Department of Computer Science and Technology

Course pages 2017–18

Subsections


Machine Learning and Bayesian Inference

Lecturer: Dr S.B. Holden

No. of lectures: 16

Suggested hours of supervisions: 4

Prerequisite courses: Artificial Intelligence, Foundations of Data Science, Discrete Mathematics and Probability, Linear Algebra and Calculus from the NST Mathematics course.

Aims

The Part 1B course Artificial Intelligence introduced simple neural networks for supervised learning, and logic-based methods for knowledge representation and reasoning. This course has two aims. First, to provide a comprehensive introduction to machine learning, moving beyond the supervised case and ultimately presenting state-of-the-art methods. Second, to provide an introduction to the wider area of probabilistic methods for representing and reasoning with knowledge.

Lectures

  • Introduction to learning and inference. Supervised, unsupervised, semi-supervised and reinforcement learning. Bayesian inference in general. What the naive Bayes method actually does. Review of backpropagation. Other kinds of learning and inference. [1 lecture]
  • How to classify optimally. Treating learning probabilistically. Bayesian decision theory and Bayes optimal classification. Generative and discriminative models. Likelihood functions and priors. Bayes theorem as applied to supervised learning. The maximum likelihood and maximum a posteriori hypotheses. What does this teach us about the backpropagation algorithm? [1 lecture]

  • Linear classifiers I. Supervised learning via error minimization. Iterative reweighted least squares. The maximum margin classifier. [1 lecture]
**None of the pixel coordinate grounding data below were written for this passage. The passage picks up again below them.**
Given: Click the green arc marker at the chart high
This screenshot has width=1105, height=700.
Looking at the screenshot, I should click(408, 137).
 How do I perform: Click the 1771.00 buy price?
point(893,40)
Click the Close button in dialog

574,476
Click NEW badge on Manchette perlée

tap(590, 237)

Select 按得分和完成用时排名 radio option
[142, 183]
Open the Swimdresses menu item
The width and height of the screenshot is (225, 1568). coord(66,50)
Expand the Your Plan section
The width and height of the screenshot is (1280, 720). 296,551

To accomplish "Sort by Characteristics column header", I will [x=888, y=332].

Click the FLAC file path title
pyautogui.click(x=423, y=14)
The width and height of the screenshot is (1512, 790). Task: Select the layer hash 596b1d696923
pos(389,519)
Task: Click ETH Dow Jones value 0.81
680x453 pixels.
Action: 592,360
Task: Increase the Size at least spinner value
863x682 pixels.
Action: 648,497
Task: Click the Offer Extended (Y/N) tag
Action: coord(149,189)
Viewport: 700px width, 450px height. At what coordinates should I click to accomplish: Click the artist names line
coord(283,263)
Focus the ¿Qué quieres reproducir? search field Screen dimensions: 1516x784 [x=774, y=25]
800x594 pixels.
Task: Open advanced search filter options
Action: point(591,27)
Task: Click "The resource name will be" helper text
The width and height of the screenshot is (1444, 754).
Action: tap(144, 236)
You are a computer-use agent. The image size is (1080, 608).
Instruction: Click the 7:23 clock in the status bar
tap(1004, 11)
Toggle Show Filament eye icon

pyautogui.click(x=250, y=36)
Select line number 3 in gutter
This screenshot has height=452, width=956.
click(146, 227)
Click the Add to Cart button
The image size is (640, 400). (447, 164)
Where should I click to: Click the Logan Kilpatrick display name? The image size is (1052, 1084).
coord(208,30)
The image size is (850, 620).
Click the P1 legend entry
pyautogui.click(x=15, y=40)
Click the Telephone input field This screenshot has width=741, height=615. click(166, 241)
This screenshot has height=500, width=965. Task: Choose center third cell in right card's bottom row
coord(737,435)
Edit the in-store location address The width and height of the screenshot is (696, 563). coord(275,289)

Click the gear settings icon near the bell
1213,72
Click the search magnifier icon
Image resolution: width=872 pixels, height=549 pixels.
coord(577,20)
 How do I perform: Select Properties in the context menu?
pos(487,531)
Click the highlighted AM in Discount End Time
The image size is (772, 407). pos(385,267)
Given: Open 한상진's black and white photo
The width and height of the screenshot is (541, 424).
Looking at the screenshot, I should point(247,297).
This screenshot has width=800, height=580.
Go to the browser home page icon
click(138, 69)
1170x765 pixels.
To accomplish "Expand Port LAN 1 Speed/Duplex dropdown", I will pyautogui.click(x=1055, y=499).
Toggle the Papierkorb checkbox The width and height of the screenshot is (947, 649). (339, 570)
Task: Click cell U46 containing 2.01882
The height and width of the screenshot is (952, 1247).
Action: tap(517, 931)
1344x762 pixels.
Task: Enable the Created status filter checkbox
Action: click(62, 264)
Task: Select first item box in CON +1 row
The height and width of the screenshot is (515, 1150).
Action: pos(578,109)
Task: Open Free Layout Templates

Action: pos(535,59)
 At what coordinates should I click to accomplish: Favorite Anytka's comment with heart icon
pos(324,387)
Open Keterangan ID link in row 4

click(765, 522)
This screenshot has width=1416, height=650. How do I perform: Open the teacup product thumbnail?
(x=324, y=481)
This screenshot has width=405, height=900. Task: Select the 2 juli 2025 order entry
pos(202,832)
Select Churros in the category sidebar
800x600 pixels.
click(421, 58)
  • Support vector machines (SVMs). The kernel trick. Problem formulation. Constrained optimization and the dual problem. SVM algorithm. [2 lectures]

  • Practical issues. Hyperparameters. Measuring performance. Cross-validation. Experimental methods. Multiple classes. [1 lecture]
  • Linear classifiers II. The Bayesian approach to neural networks. [1 lecture]
  • Gaussian processes. Learning and inference for regression using Gaussian process models. [2 lectures]

  • Deep networks. Scaling up backpropagation. Convolutional networks. [1 lecture]
  • Unsupervised learning I. The k-means algorithm. Clustering as a maximum likelihood problem. [1 lecture]

  • Unsupervised learning II. The EM algorithm and its application to clustering. [1 lecture]

  • Reinforcement learning I. Learning from rewards and punishments. Markov decision processes. The problems of temporal credit assignment and exploration versus exploitation. [1 lecture]

  • Reinforcement Learning II. Q-learning and Temporal Difference Learning. [1 lecture]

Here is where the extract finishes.